# [TEXT BLOCK]
▶

Curl is compiled so that it doesn't use any certificates on the system, but only relies on certificates it receives from the user:

./configure --without-ca-bundle --without-ca-path --without-ca-fallback && make

First I obtain the sha256 sum of the server certificate's public key, as explained here:

$ openssl s_client -servername www.example.com -connect www.example.com:443 < /dev/null | sed -n "/-----BEGIN/,/-----END/p" > www.example.com.pem
depth=2 C = US, O = DigiCert Inc, OU = www.digicert.com, CN = DigiCert High Assurance EV Root CA
verify return:1
depth=1 C = US, O = DigiCert Inc, OU = www.digicert.com, CN = DigiCert SHA2 High Assurance Server CA
verify return:1
depth=0 C = US, ST = California, L = Los Angeles, O = Internet Corporation for Assigned Names and Numbers, OU = Technology, CN = www.example.org
verify return:1
DONE
$ openssl x509 -in www.example.com.pem -pubkey -noout > www.example.com.pubkey.pem
$ openssl asn1parse -noout -inform pem -in www.example.com.pubkey.pem -out www.example.com.pubkey.der
$ openssl dgst -sha256 -binary www.example.com.pubkey.der | openssl base64
xmvvalwaPni4IBbhPzFPPMX6JbHlKqua257FmJsWWto=

Then I set the public key's hash and other related options in libcurl:

curl_easy_setopt(conn, CURLOPT_PINNEDPUBLICKEY, "sha256//xmvvalwaPni4IBbhPzFPPMX6JbHlKqua257FmJsWWto=");
curl_easy_setopt(conn, CURLOPT_SSL_VERIFYPEER, 1);
curl_easy_setopt(conn, CURLOPT_SSL_VERIFYHOST, 2);
curl_easy_setopt(conn, CURLOPT_URL, "https://example.com/index.html");
curl_easy_setopt(conn, CURLOPT_VERBOSE, 1);
curl_code = curl_easy_perform(conn);
if (curl_code != CURLE_OK)

◀

# [EXERCISE INSTRUCTIONS]
Please answer these questions about the text on curl public key pinning.
(a) Which three options are passed to ./configure when curl is compiled?
(b) To what value is CURLOPT_SSL_VERIFYHOST set?
(c) What URL is given with CURLOPT_URL?
The entries are separate material, unrelated to the text.

# [DATA EXTRACT]
▶

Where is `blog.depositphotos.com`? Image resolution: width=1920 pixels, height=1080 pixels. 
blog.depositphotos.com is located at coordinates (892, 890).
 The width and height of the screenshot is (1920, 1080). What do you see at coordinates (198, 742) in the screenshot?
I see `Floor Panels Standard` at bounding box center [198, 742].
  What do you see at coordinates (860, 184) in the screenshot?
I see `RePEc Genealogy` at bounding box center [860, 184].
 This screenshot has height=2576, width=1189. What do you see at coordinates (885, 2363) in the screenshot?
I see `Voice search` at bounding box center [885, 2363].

◀

# [PROBLEM SOLUTION]
(a) --without-ca-bundle, --without-ca-path and --without-ca-fallback
(b) 2
(c) https://example.com/index.html